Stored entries
★ ★ ★ ★ ★

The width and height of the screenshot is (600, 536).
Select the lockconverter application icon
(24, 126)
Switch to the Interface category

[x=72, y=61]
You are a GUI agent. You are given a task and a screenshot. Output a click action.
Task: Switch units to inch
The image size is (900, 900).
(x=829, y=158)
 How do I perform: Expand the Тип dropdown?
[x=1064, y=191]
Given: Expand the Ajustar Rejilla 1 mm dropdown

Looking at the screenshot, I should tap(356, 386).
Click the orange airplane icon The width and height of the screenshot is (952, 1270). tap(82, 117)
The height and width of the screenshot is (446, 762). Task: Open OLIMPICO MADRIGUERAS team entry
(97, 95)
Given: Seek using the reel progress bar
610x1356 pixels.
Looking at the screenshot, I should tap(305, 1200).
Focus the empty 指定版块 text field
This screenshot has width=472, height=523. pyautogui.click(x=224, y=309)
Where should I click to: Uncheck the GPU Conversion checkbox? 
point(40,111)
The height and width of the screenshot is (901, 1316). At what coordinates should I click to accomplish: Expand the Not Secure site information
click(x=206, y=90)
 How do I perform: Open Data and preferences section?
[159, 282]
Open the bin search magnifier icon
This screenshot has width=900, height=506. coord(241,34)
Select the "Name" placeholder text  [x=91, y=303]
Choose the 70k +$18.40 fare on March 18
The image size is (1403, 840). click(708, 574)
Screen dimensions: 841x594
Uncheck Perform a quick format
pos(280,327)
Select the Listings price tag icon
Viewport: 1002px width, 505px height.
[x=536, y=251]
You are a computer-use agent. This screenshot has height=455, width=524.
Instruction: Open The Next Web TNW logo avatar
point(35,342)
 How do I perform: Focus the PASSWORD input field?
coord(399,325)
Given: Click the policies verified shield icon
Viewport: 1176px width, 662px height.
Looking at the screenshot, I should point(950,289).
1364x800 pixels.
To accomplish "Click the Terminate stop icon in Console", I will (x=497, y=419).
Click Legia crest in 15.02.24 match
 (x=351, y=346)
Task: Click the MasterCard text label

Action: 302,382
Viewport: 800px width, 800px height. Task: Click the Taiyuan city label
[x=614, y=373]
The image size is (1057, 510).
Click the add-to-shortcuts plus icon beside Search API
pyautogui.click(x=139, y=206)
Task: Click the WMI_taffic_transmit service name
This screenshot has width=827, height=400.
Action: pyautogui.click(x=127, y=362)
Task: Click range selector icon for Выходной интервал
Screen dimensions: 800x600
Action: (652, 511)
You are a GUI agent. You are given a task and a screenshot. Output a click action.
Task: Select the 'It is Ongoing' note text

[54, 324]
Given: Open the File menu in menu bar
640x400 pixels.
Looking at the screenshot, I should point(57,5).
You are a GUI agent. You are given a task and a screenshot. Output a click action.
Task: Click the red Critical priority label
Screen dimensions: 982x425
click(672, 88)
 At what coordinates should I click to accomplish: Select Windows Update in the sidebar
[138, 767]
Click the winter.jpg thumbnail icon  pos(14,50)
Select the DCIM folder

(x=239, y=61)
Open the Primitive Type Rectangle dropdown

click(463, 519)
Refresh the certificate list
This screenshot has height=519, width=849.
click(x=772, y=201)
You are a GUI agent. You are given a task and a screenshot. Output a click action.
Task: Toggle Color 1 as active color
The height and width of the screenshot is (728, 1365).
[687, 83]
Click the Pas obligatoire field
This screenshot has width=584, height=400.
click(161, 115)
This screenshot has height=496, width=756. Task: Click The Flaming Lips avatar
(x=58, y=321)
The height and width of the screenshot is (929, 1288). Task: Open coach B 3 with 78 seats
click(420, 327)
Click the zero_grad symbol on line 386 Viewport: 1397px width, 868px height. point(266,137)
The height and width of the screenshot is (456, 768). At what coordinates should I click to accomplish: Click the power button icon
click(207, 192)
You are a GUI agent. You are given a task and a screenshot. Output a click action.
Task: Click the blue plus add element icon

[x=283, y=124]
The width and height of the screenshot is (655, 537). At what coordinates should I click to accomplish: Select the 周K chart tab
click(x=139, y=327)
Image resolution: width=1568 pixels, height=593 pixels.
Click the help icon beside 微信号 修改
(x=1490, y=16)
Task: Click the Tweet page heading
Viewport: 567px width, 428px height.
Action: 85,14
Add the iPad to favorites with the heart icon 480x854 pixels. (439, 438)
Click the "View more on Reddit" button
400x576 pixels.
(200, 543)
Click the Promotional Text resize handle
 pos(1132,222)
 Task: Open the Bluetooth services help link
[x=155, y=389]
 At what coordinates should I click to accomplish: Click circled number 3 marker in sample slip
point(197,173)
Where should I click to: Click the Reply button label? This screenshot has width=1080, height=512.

★ ★ ★ ★ ★

**Task to complete:** With nothing left out, transcribe the records above exactly.

**Response area:**
The width and height of the screenshot is (600, 536).
Select the lockconverter application icon
(24, 126)
Switch to the Interface category

[x=72, y=61]
You are a GUI agent. You are given a task and a screenshot. Output a click action.
Task: Switch units to inch
The image size is (900, 900).
(x=829, y=158)
 How do I perform: Expand the Тип dropdown?
[x=1064, y=191]
Given: Expand the Ajustar Rejilla 1 mm dropdown

Looking at the screenshot, I should tap(356, 386).
Click the orange airplane icon The width and height of the screenshot is (952, 1270). tap(82, 117)
The height and width of the screenshot is (446, 762). Task: Open OLIMPICO MADRIGUERAS team entry
(97, 95)
Given: Seek using the reel progress bar
610x1356 pixels.
Looking at the screenshot, I should tap(305, 1200).
Focus the empty 指定版块 text field
This screenshot has width=472, height=523. pyautogui.click(x=224, y=309)
Where should I click to: Uncheck the GPU Conversion checkbox? 
point(40,111)
The height and width of the screenshot is (901, 1316). At what coordinates should I click to accomplish: Expand the Not Secure site information
click(x=206, y=90)
 How do I perform: Open Data and preferences section?
[159, 282]
Open the bin search magnifier icon
This screenshot has width=900, height=506. coord(241,34)
Select the "Name" placeholder text  [x=91, y=303]
Choose the 70k +$18.40 fare on March 18
The image size is (1403, 840). click(708, 574)
Screen dimensions: 841x594
Uncheck Perform a quick format
pos(280,327)
Select the Listings price tag icon
Viewport: 1002px width, 505px height.
[x=536, y=251]
You are a computer-use agent. This screenshot has height=455, width=524.
Instruction: Open The Next Web TNW logo avatar
point(35,342)
 How do I perform: Focus the PASSWORD input field?
coord(399,325)
Given: Click the policies verified shield icon
Viewport: 1176px width, 662px height.
Looking at the screenshot, I should point(950,289).
1364x800 pixels.
To accomplish "Click the Terminate stop icon in Console", I will (x=497, y=419).
Click Legia crest in 15.02.24 match
 (x=351, y=346)
Task: Click the MasterCard text label

Action: 302,382
Viewport: 800px width, 800px height. Task: Click the Taiyuan city label
[x=614, y=373]
The image size is (1057, 510).
Click the add-to-shortcuts plus icon beside Search API
pyautogui.click(x=139, y=206)
Task: Click the WMI_taffic_transmit service name
This screenshot has width=827, height=400.
Action: pyautogui.click(x=127, y=362)
Task: Click range selector icon for Выходной интервал
Screen dimensions: 800x600
Action: (652, 511)
You are a GUI agent. You are given a task and a screenshot. Output a click action.
Task: Select the 'It is Ongoing' note text

[54, 324]
Given: Open the File menu in menu bar
640x400 pixels.
Looking at the screenshot, I should point(57,5).
You are a GUI agent. You are given a task and a screenshot. Output a click action.
Task: Click the red Critical priority label
Screen dimensions: 982x425
click(672, 88)
 At what coordinates should I click to accomplish: Select Windows Update in the sidebar
[138, 767]
Click the winter.jpg thumbnail icon  pos(14,50)
Select the DCIM folder

(x=239, y=61)
Open the Primitive Type Rectangle dropdown

click(463, 519)
Refresh the certificate list
This screenshot has height=519, width=849.
click(x=772, y=201)
You are a GUI agent. You are given a task and a screenshot. Output a click action.
Task: Toggle Color 1 as active color
The height and width of the screenshot is (728, 1365).
[687, 83]
Click the Pas obligatoire field
This screenshot has width=584, height=400.
click(161, 115)
This screenshot has height=496, width=756. Task: Click The Flaming Lips avatar
(x=58, y=321)
The height and width of the screenshot is (929, 1288). Task: Open coach B 3 with 78 seats
click(420, 327)
Click the zero_grad symbol on line 386 Viewport: 1397px width, 868px height. point(266,137)
The height and width of the screenshot is (456, 768). At what coordinates should I click to accomplish: Click the power button icon
click(207, 192)
You are a GUI agent. You are given a task and a screenshot. Output a click action.
Task: Click the blue plus add element icon

[x=283, y=124]
The width and height of the screenshot is (655, 537). At what coordinates should I click to accomplish: Select the 周K chart tab
click(x=139, y=327)
Image resolution: width=1568 pixels, height=593 pixels.
Click the help icon beside 微信号 修改
(x=1490, y=16)
Task: Click the Tweet page heading
Viewport: 567px width, 428px height.
Action: 85,14
Add the iPad to favorites with the heart icon 480x854 pixels. (439, 438)
Click the "View more on Reddit" button
400x576 pixels.
(200, 543)
Click the Promotional Text resize handle
 pos(1132,222)
 Task: Open the Bluetooth services help link
[x=155, y=389]
 At what coordinates should I click to accomplish: Click circled number 3 marker in sample slip
point(197,173)
Where should I click to: Click the Reply button label? This screenshot has width=1080, height=512.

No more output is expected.